目標 >>
- 1) Devoのアルバム紹介文において、New Traditionalistsの前作として挙げられているアルバムの名称は何ですか。
- 2) Devoのアルバム紹介文のうち、「New Traditionalistsの」から「言えるべき作品となっている。」までを一字一句違えずに書き写してください。

掲載本文 >>
- 発売日: 1981年8月
- ジャンル: New Wave、シンセポップ、ポストパンク
Devoの4作目となるNew Traditionalistsは、彼らの「脱進化」哲学をよりシリアスなトーンで表現した作品であり、1980年代初頭のニュー・ウェーブシーンにおいて独自の進化を遂げた。このアルバムでは、彼らのアイロニーと風刺の鋭さが際立ち、無機質なシンセと冷徹なリズムが聴く者に不安と警戒感を抱かせる一方で、前作Freedom of Choiceのメロディックな要素を受け継ぎながらも、よりダークで硬質なサウンドに仕上がっている。Devoはこの作品で、アメリカ文化と社会のあり方を徹底的に皮肉り、テクノロジーに支配される人間の「進化」の行き詰まりを描く。
New Traditionalistsのリリース時、Devoは象徴的なエネルギードーム(円盤型の帽子)をかぶり、未来的で冷淡なパフォーマンスを行うことで、テクノロジーと人間の無情な関係を体現していた。このアルバムは、彼らのサウンドがさらに熟成され、80年代のポップシーンにおける一つの象徴とも言えるべき作品となっている。
トラック解説
1. Through Being Cool
アルバムの幕開けを飾るこの曲は、Devoらしい風刺に満ちた一曲で、社会的なプレッシャーや「クール」であることへの批判が込められている。重厚なシンセと鋭いギターリフが絡み合い、”We’re through being cool”というフレーズが何度も繰り返されることで、現代社会への無関心や疎外感を表現している。

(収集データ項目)
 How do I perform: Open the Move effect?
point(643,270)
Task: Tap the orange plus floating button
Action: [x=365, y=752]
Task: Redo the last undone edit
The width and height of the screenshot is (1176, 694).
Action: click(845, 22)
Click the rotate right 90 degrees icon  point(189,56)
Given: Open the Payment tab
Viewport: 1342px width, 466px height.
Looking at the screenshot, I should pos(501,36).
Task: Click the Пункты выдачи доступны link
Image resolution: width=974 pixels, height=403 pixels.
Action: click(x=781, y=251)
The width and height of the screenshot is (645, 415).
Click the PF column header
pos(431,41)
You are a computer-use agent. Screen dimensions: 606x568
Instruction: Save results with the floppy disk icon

回答 >>
- 1) Freedom of Choiceです。

- 2)
New Traditionalistsのリリース時、Devoは象徴的なエネルギードーム(円盤型の帽子)をかぶり、未来的で冷淡なパフォーマンスを行うことで、テクノロジーと人間の無情な関係を体現していた。このアルバムは、彼らのサウンドがさらに熟成され、80年代のポップシーンにおける一つの象徴とも言えるべき作品となっている。